* **Soal untuk Diselesaikan**:
1/ Dalam berita tentang tradisi patus, untuk apa Desa Adat Bukit Galah disebut pada paragraf pembuka? Jelaskan dalam satu hingga tiga kalimat.
2/ Tuliskan kembali secara persis bagian berita tentang tradisi patus, dimulai dari kata-kata yang memuat "AMLAPURA, BALIPOST.com –" dan diakhiri setelah "Selat, Karangasem ini.".

---- Kutipan Halaman

Warga melestarikan tradisi patus yang merupakan warisan dari leluhurnya. (BP/Istimewa)

AMLAPURA, BALIPOST.com – Setiap desa adat yang ada di Kabupaten Karangasem memiliki berbagai macam tradisi secara turun temurun yang hingga kini masih tetap dilestarikan oleh warganya. Seperti yang dilakukan oleh Desa Adat Bukit Galah yang ada di Banjar Dinas Sogra, Desa Sebudi, Selat, Karangasem ini.

Warga setempat hingga saat ini masih tetap melestarikan tradisi patus yang merupakan warisan dari leluhurnya terdahulu. Bendesa Adat Bukit Galah I Putu Suyasa, mengungkapkan, tradisi patus ini sudah ada sebelum Gunung Agung meletus pada 1963 lalu.

Baca juga:  Kolintang Resmi Jadi WBTB Dunia, Yuk Kenalan dengan Alat Musik Ikonik Sulawesi Utara Ini

Tradisi Patus ini yakni tradisi gotong-royong membajak lahan tegalan. “Organisasi gotong-royong awalnya beranggotakan sebanyak 10 orang, namun seiring berjalannya waktu jumlahnya bertambah menjadi 16 orang,” ucapnya.

--------
---- Data Sumber

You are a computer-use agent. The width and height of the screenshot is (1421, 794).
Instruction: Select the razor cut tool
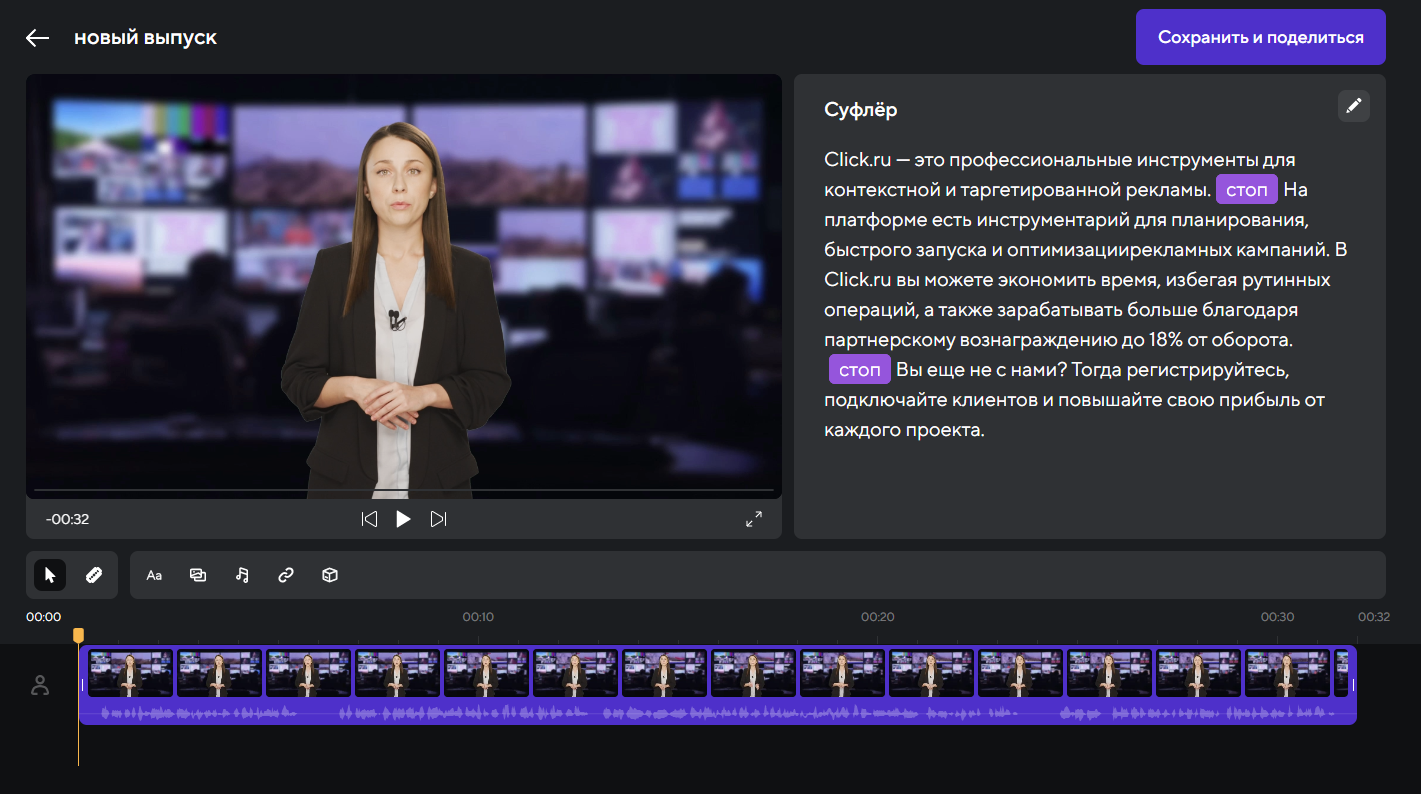click(94, 575)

--------

* **Jawaban Setiap Soal**:
1/ Desa Adat Bukit Galah disebut sebagai contoh desa adat di Kabupaten Karangasem yang hingga kini masih melestarikan tradisi turun-temurun. Warganya masih melestarikan tradisi patus, yaitu warisan dari leluhur mereka.

2/
AMLAPURA, BALIPOST.com – Setiap desa adat yang ada di Kabupaten Karangasem memiliki berbagai macam tradisi secara turun temurun yang hingga kini masih tetap dilestarikan oleh warganya. Seperti yang dilakukan oleh Desa Adat Bukit Galah yang ada di Banjar Dinas Sogra, Desa Sebudi, Selat, Karangasem ini.